January 31, 2011

Making a place for serendipity

Planning can be an obstacle to opportunity:

Serendipity and luck are by their very nature unpredictable, and therefore not part of any good plan. When something unexpected happens, things are no longer “going according to plan”, and there is a tendency to view the unexpected event either as a distraction, or as a frustrating obstacle to success.

The difference between a life full of frustrating obstacles, and a life full of serendipity, is largely a matter of interpretation.

From Serendipity finds you by Paul Buchheit

October 27, 2010

Daydreaming’s Time Frame

Your brain is working even when it’s not.

If creative insights are the products of daydreaming, could it be that they are the purpose of daydreaming? In that case, the seemingly aimless meanderings of our minds would, in fact, be goal-directed. Schooler agrees, but with a caveat: “It’s important to distinguish between the goals of the moment and more long-term goals,” he explains. “Daydreaming is typically not in the service of the goals of the moment; in fact it works against the goals of the moment. But at the same time, it likely is driven by more distant goals.”

From: Distraction – Psychology Today, March/April 2009

July 21, 2010

Ambient Thought

Paul Graham describes the importance of what he calls your “top idea.”

I think most people have one top idea in their mind at any given time. That’s the idea their thoughts will drift toward when they’re allowed to drift freely. And this idea will thus tend to get all the benefit of that type of thinking, while others are starved of it.

You can’t directly control where your thoughts drift. If you’re controlling them, they’re not drifting. But you can control them indirectly, by controlling what situations you let yourself get into. That has been the lesson for me: be careful what you let become critical to you.

As a friend of mine once advised me, don’t get good at something you don’t want to do.

The Top Idea in Your Mind  [via]

July 09, 2010

The benefits of being without goals

In a test of creativity, a researcher discovered an unexpected advantage in subjects with willingness rather than willfulness:

Psychologist Ibrahim Senay of the University of Illinois at Urbana–Champaign figured out an intriguing way to explore intention, motivation and goal–directed actions. Senay did this by exploring self–talk — that voice in your head that articulates what you are thinking, spelling out your options and intentions. Senay thought that self–talk might be a tool for exerting the will — or being willing.

It is the difference between “Will I do this?” and “I will do this.” [Q]uestions by their nature speak to possibility and freedom of choice.

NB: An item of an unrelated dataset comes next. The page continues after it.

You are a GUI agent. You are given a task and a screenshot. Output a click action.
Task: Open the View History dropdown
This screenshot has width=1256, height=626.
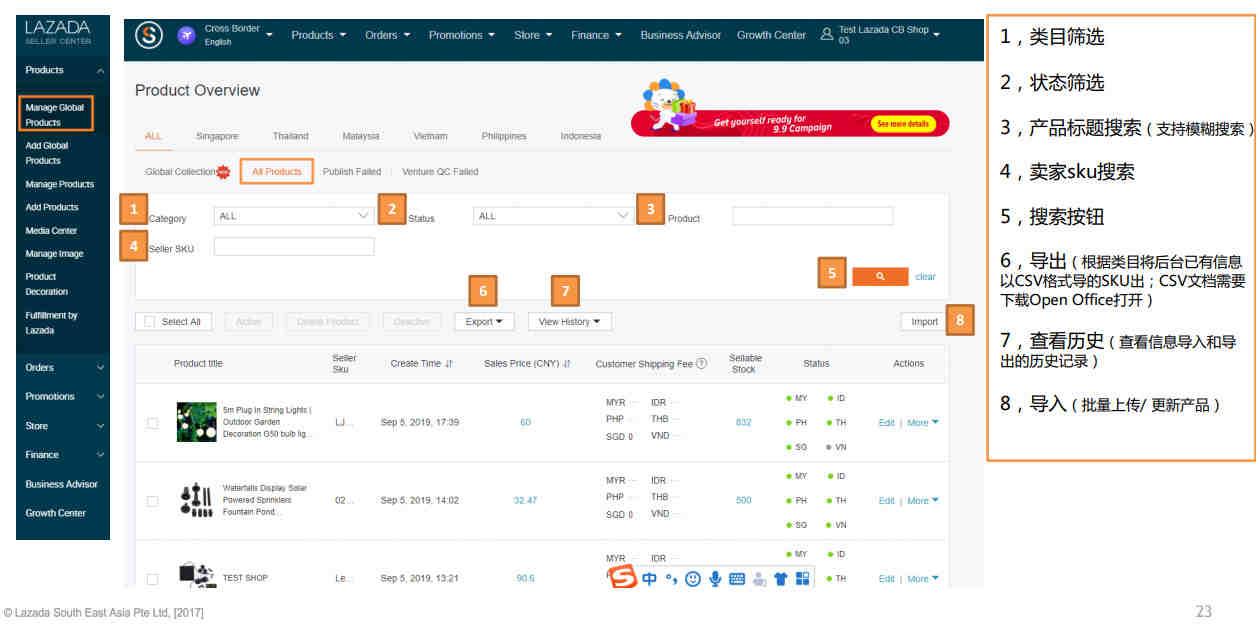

Meditating on them might enhance feelings of autonomy and intrinsic motivation, creating a mind–set that promotes success.

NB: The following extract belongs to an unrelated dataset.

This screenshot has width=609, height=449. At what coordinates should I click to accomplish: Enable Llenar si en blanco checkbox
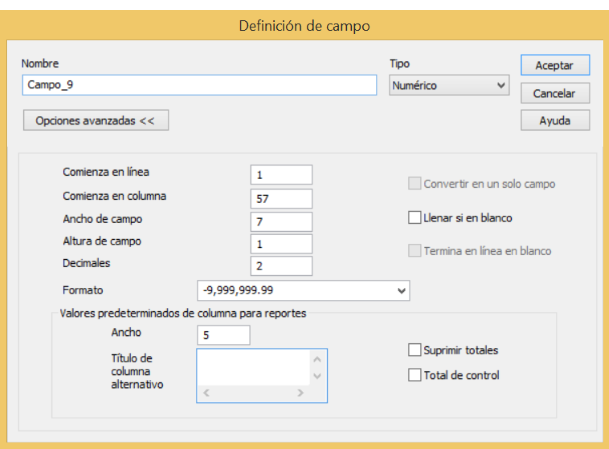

People with wondering minds completed significantly more anagrams than did those with willful minds. In other words, the people who kept their minds open were more goal–directed and more motivated than those who declared their objective to themselves.

Setting your mind on a goal may be counterproductive.

From Scientific American  [via]

July 04, 2010

Productivity vs. Creativity

Keeping busy is not your most important activity:

My best ideas come to me when I am unproductive. When I am running but not listening to my iPod. When I am sitting, doing nothing, waiting for someone. When I am lying in bed as my mind wanders before falling to sleep. These “wasted” moments, moments not filled with anything in particular, are vital.

They are the moments in which we, often unconsciously, organize our minds, make sense of our lives, and connect the dots. They're the moments in which we talk to ourselves. And listen.

Getting things done and knowing what to do are different problems.


From the Harvard Business Review.

May 18, 2010

Wandering out of a bind

A wandering mind can do important work, scientists are learning - and may even be essential:

Many scientists argue that daydreaming is a crucial tool for creativity, a thought process that allows the brain to make new associations and connections.

“If your mind didn’t wander, then you’d be largely shackled to whatever you are doing right now,” says Jonathan Schooler, a psychologist at the University of California, Santa Barbara. “But instead you can engage in mental time travel and other kinds of simulation. During a daydream, your thoughts are really unbounded.”

In a forthcoming paper, Schooler's lab has shown that people who engage in more daydreaming score higher on experimental measures of creativity, which require people to make a set of unusual connections.

[W]hen we are stuck on a particularly difficult problem, a good daydream isn’t just an escape - it may be the most productive thing we can do.

From The Boston Globe.

January 28, 2010

Career advice

“The work you do while you procrastinate is probably the work you should be doing for the rest of your life.”